A principios del primer milenio, grupos del celtas cruzaron el Canal de la Mancha, en busca de territorios para asentarse. Su superioridad militar frente a las gentes del Campaniforme significó el establecimiento de los primeros asentamientos definitivos, focos sin duda para la expansión hacia casi todos los lugares de Britania, relegando y asimilando a las culturas previas.
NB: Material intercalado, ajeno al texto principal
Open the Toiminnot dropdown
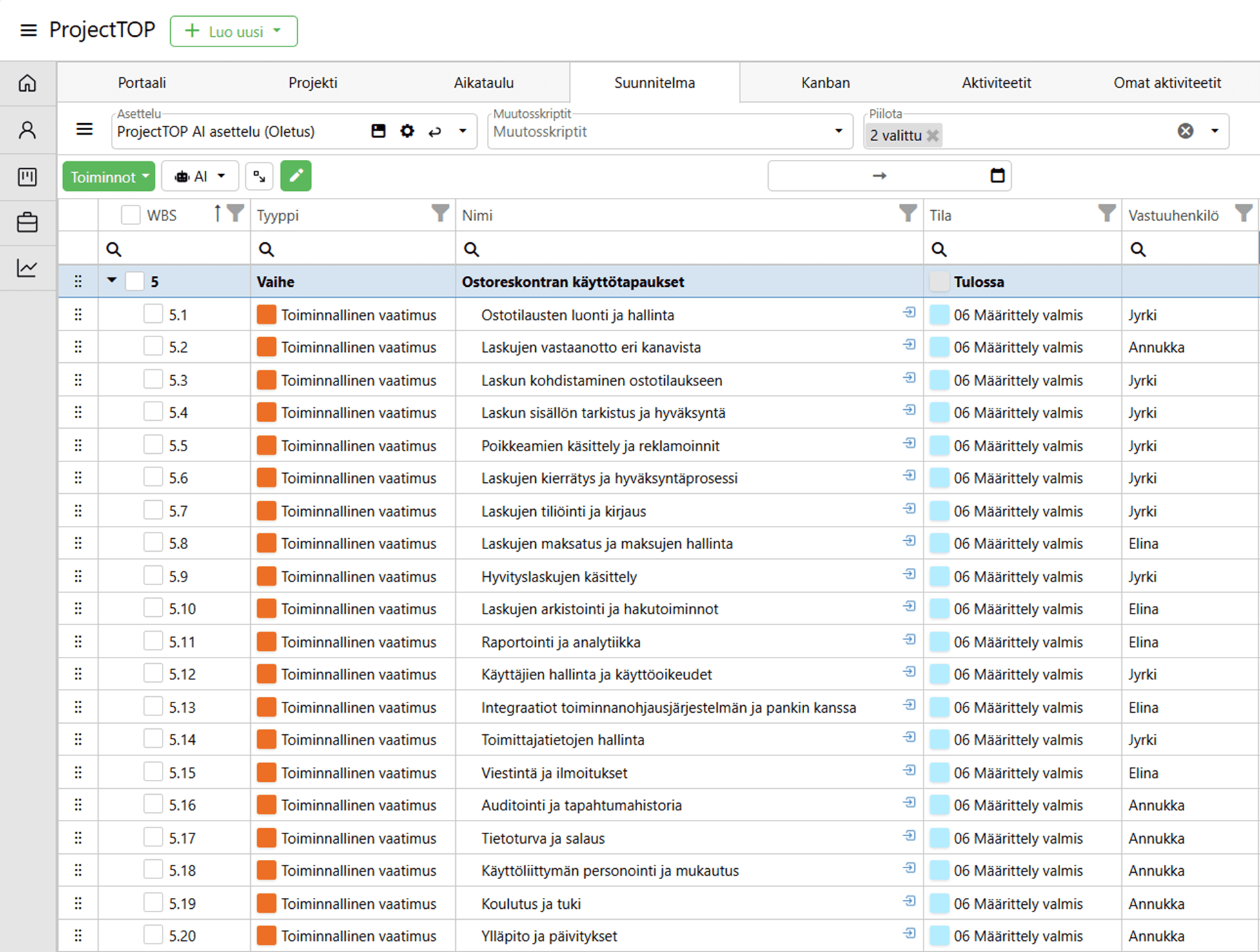Screen dimensions: 1260x952 click(x=109, y=177)
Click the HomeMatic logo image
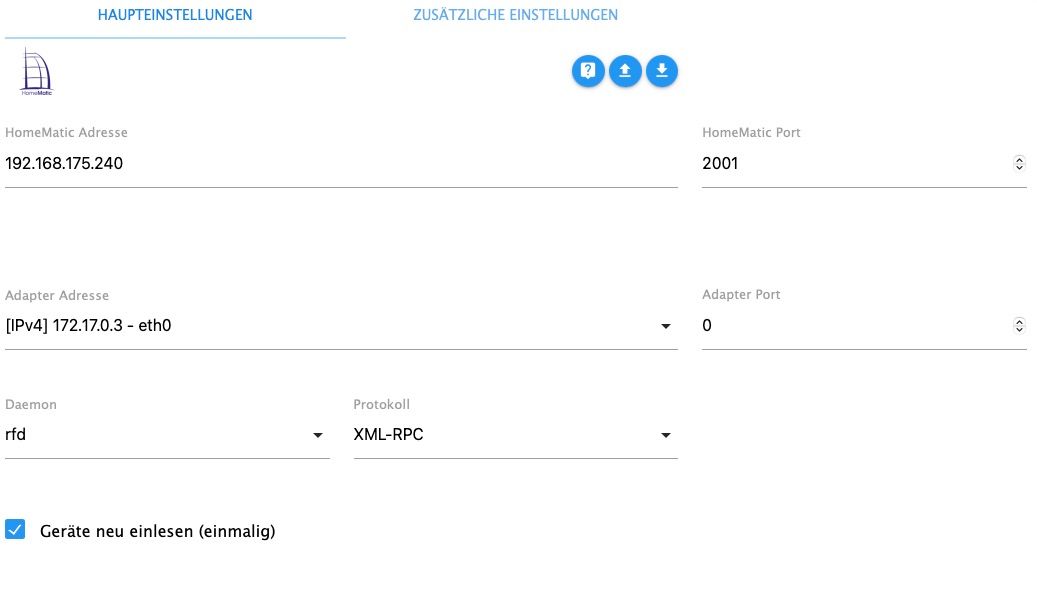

El hierro no solo les daba ventaja en la guerra, sino que permitía la fabricación de mejores útiles agrícolas, así como el fácil trabajo de la madera, lo que les permitió erigir murallas y ciudades, construir carros y otros elementos que sin duda hicieron de los celtas una pueblo muy desarrollado.

En pleno auge de la cultura del hierro en Britania, lo que más llama la atención es la heterogeneidad de pueblos y gentes que la pueblan. En su mayoría eran celtas, pero no existía nada parecido a una unidad política, y la división en diferentes reinos – thuata en Irlanda – era palpable. Tan solo la religión druídica aportaba algo de unidad, pero un culto único no evitaba las guerras civiles, y mucho menos las invasiones. Dentro de esta heterogeneidad algunos autores hablan de la clara diferencia entre tierras altas y bajas. Las primeras podríamos situarlas al norte y al oeste, mientras que las segundas se encontrarían al sur y este de la isla.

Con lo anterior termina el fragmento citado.